Are you familiar with LabView? It allows you to create a program 
graphically. Aside from simple programming in Mathematica during college 
(simple in the sense that while the math was advanced, the programming was 
not), that was how I learned to program. It was actually pretty awesome to 
be able to visualize the flow of data and control through a system 
graphical as you are building it. I could be wrong, but I feel it helped me 
conceptually when I moved into Ruby, Python, etc.

On the other hand; text is very expressive and powerful, at the end of the 
day. And when you get used to it, I think programming using text is a lot 
faster than using a graphical interface. Also, for me personally, I take 
pleasure in crafting the actual textual form of the code itself. Still, I'm 
very excited to see what will happen in the space of non textual 
programming in the future, in particular as it relates to education and 
visualization/analysis of programs and code.

Chris


On Friday, November 14, 2014 4:42:57 AM UTC-8, Thomas Huber wrote:
>
> Hi, here is an idea that has been in my mind for a while. I wonder what 
> you think about it.
>
>
> In Clojure code is data, right? But when we program we manipulate flat 
> text files, not the data directly.
>
> Imagine your source code where a data structure (in memory).
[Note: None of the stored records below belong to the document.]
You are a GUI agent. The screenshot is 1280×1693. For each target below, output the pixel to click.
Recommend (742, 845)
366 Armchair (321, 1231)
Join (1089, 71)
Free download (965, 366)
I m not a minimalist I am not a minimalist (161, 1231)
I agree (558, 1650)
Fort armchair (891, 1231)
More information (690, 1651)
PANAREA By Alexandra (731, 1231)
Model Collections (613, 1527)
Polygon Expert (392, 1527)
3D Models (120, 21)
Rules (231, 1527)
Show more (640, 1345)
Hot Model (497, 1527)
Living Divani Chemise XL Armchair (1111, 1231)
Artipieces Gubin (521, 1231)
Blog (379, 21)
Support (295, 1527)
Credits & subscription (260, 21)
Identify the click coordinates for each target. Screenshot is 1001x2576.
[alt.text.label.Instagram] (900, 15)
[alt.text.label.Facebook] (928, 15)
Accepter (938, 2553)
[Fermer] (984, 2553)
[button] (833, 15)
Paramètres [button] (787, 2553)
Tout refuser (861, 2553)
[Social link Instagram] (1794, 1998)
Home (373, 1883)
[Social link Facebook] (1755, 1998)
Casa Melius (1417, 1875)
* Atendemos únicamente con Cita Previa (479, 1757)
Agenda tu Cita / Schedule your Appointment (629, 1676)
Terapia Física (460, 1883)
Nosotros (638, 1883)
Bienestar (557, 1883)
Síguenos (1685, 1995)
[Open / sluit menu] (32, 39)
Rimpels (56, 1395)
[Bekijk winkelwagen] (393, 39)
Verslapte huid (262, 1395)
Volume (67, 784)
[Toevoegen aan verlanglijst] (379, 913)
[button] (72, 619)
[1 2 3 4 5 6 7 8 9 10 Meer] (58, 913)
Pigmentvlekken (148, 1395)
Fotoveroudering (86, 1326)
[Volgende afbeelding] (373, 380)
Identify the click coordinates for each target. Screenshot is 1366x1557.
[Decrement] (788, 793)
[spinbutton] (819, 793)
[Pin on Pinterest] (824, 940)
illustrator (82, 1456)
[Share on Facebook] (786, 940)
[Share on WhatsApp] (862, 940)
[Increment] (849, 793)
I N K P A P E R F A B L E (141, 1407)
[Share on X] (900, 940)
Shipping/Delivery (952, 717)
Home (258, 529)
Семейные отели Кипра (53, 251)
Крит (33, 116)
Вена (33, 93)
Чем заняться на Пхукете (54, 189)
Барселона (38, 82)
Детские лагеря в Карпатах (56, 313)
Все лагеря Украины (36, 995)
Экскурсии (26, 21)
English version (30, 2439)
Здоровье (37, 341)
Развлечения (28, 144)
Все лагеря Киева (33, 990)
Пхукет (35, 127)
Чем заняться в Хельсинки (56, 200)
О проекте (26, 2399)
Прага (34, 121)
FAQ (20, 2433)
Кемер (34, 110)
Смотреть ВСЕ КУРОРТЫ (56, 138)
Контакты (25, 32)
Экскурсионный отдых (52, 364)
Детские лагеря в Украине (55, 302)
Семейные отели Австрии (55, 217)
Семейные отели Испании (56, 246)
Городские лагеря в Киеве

And 
> programming is done by manipulating this data structure. No text editor and 
> text files involved. 
>
> Your editor directly manipulates the source data and later saves it on 
> disk (maybe as a text file). 
>
>
> These are the benefits I can think of:
>
>  - It enables you to use any Clojure function to manipulate your source 
> „code“. Giving you hole new opportunities for refactoring.This functions 
> can be provides as library. 
>
>
> - Really nice auto complete. 
>
>
> - Visual programming. Source code can be represented in many different 
> ways (not just text) . The easiest example I can think of is color. It can 
> be represented as text of course (#23FF02)
>
> but that’s a quite bad interface for humans. Why not display the actual 
> color and provide a color picker? Or what about music notes? Or Math 
> formulars? Or what about a tree view to move and rename functions like 
> files? 
>
> This could all be implemented in a way that every library can ship there 
> own „views“. I think this „views“ are basically macros that are not limited 
> to text. 
>
>
> - You don’t have to worry that you text files are in the same state as 
> your JVM (when developing interactive). You only work on your sourcedata 
> and it gets loaded into the JVM automatically.
>
>
> - Answer questions about your source code. What is the most called 
> function? Who depends on this namespace? Where is this function used? What 
> is the biggest function? Thinks like that become easy. Again you can ship 
> this queries as a library.
>
>
>
>
> The drawback is you can’t simply program using any text editor. You need a 
> special tool. But we have that anyway (syntax highlighting, paredit etc.). 
> Nobody programs using a bare text editor. 
>
>
> Maybe this idea is not new? What do you think?